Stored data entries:
☆ ☆ ☆ ☆
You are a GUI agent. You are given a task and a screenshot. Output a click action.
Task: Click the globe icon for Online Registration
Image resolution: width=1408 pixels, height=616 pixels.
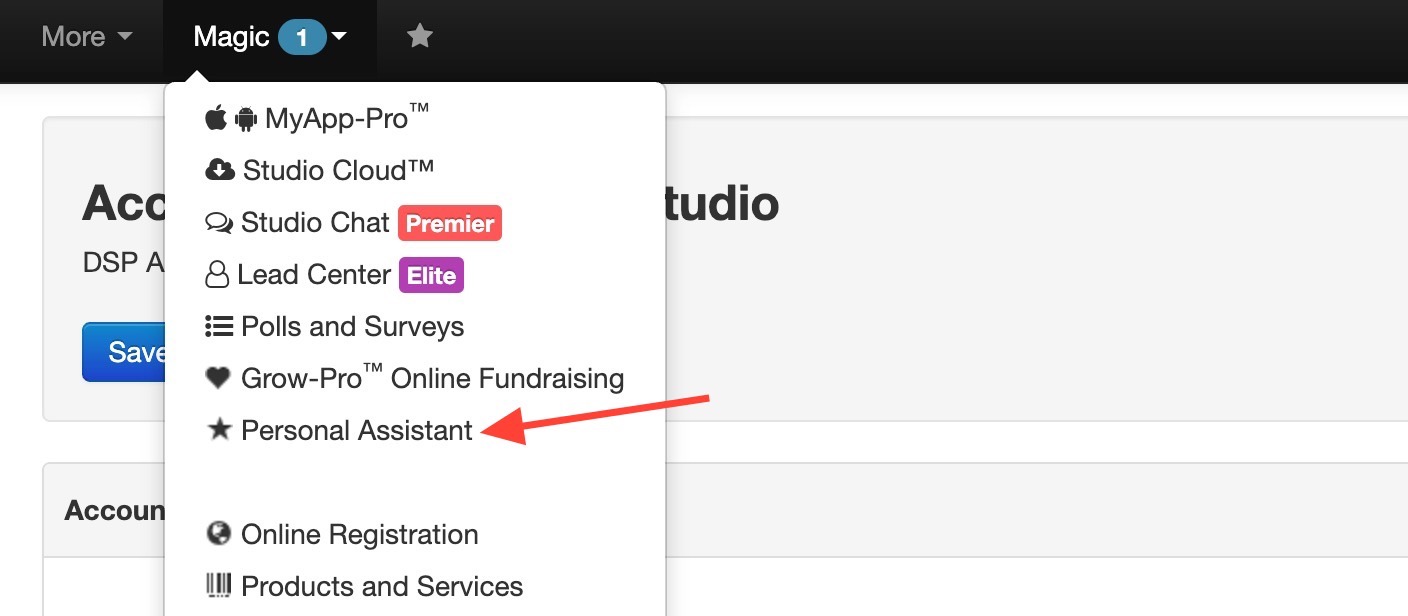218,534
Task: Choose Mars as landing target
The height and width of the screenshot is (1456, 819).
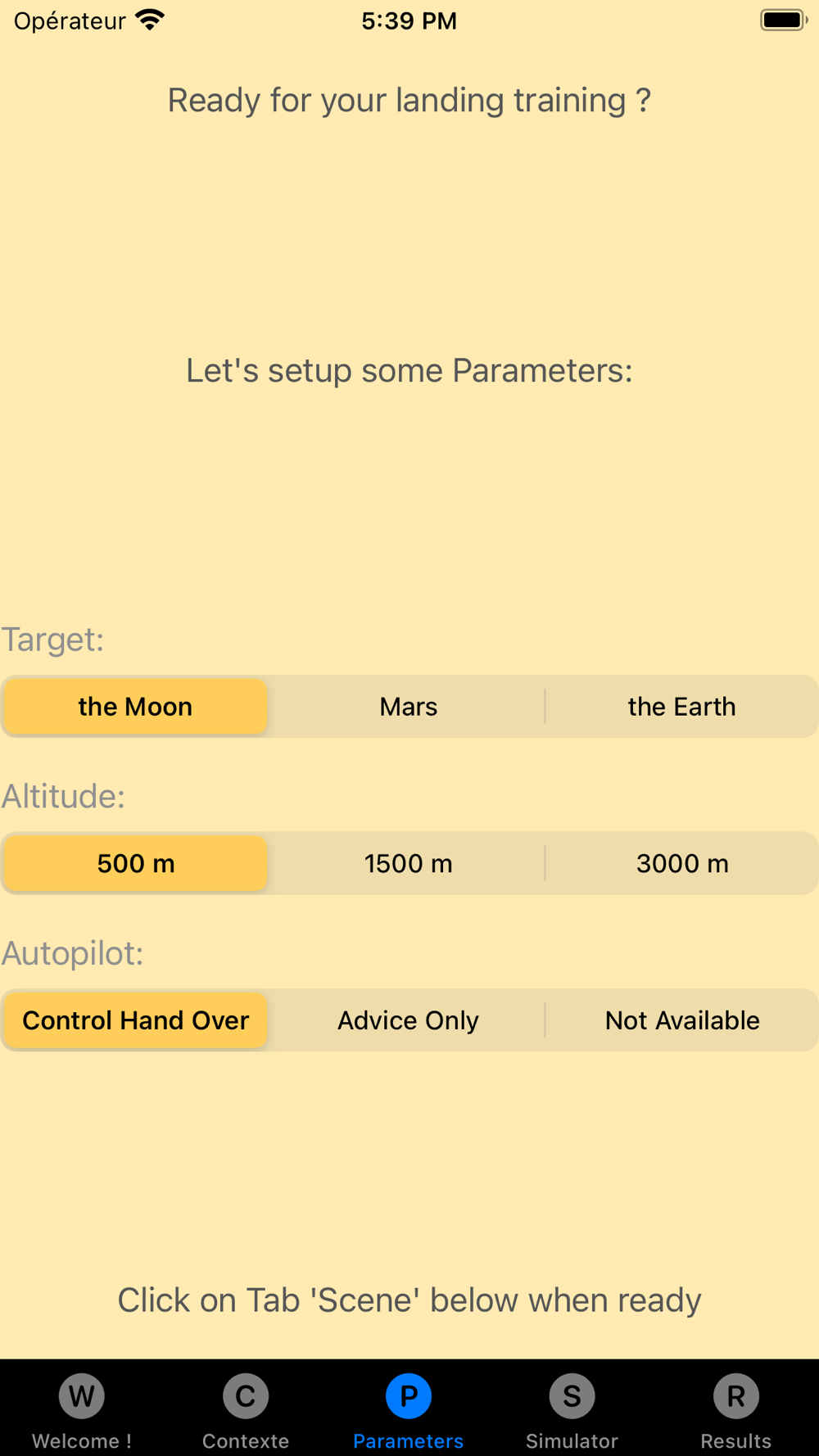Action: tap(409, 707)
☆ ☆ ☆ ☆
ASSIGNMENT: With the pictures left out, give again exactly the lines from the one that contains "Image resolution: width=1408" through the final line of the data above.

YOUR RESPONSE:
Image resolution: width=1408 pixels, height=616 pixels.
218,534
Task: Choose Mars as landing target
The height and width of the screenshot is (1456, 819).
Action: tap(409, 707)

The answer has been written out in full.